* _EXERCISE GOAL_
A single number is the expected answer: the count of lines in the records below that contain "will".

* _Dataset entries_

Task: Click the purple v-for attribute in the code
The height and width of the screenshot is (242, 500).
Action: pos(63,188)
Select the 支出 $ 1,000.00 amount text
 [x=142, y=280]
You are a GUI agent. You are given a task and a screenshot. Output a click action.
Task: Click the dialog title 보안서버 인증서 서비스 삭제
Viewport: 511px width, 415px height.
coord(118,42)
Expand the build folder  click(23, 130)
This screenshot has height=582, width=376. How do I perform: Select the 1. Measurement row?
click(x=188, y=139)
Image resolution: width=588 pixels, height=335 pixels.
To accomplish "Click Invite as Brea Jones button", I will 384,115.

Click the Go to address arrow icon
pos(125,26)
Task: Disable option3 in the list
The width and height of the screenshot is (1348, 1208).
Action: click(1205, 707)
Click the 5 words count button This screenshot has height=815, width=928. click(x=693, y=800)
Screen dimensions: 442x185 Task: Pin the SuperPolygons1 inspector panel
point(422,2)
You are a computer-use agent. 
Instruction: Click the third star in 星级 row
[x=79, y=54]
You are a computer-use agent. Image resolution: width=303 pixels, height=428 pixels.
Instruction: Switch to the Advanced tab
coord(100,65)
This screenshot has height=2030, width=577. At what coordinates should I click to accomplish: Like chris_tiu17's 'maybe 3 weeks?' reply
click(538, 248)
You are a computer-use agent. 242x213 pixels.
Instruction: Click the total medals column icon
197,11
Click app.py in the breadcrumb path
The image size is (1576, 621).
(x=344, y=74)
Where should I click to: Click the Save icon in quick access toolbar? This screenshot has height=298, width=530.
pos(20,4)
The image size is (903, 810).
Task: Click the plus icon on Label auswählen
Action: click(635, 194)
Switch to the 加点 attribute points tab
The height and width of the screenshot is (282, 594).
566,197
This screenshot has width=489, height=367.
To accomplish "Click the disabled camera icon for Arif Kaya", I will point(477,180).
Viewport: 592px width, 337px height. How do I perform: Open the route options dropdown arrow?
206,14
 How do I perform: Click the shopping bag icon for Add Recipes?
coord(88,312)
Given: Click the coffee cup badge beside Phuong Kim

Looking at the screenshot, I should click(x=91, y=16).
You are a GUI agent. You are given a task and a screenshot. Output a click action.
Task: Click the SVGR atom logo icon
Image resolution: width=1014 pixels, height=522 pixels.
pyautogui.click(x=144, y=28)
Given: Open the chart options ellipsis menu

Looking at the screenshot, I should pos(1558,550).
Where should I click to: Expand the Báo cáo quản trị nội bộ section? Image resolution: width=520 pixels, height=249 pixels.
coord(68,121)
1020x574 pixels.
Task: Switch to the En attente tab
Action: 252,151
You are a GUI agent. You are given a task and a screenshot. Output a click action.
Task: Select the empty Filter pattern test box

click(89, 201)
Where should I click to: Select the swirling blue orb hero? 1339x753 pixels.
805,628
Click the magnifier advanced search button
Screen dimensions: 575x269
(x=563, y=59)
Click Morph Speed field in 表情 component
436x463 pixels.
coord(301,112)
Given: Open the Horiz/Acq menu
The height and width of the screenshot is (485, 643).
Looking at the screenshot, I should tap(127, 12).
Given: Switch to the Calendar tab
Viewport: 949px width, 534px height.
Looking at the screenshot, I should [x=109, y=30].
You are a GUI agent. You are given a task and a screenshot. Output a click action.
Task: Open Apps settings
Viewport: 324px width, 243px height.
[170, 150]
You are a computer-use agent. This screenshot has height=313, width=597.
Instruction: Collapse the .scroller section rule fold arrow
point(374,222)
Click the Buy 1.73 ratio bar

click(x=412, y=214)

* _OUTPUT OF THE TASK_
2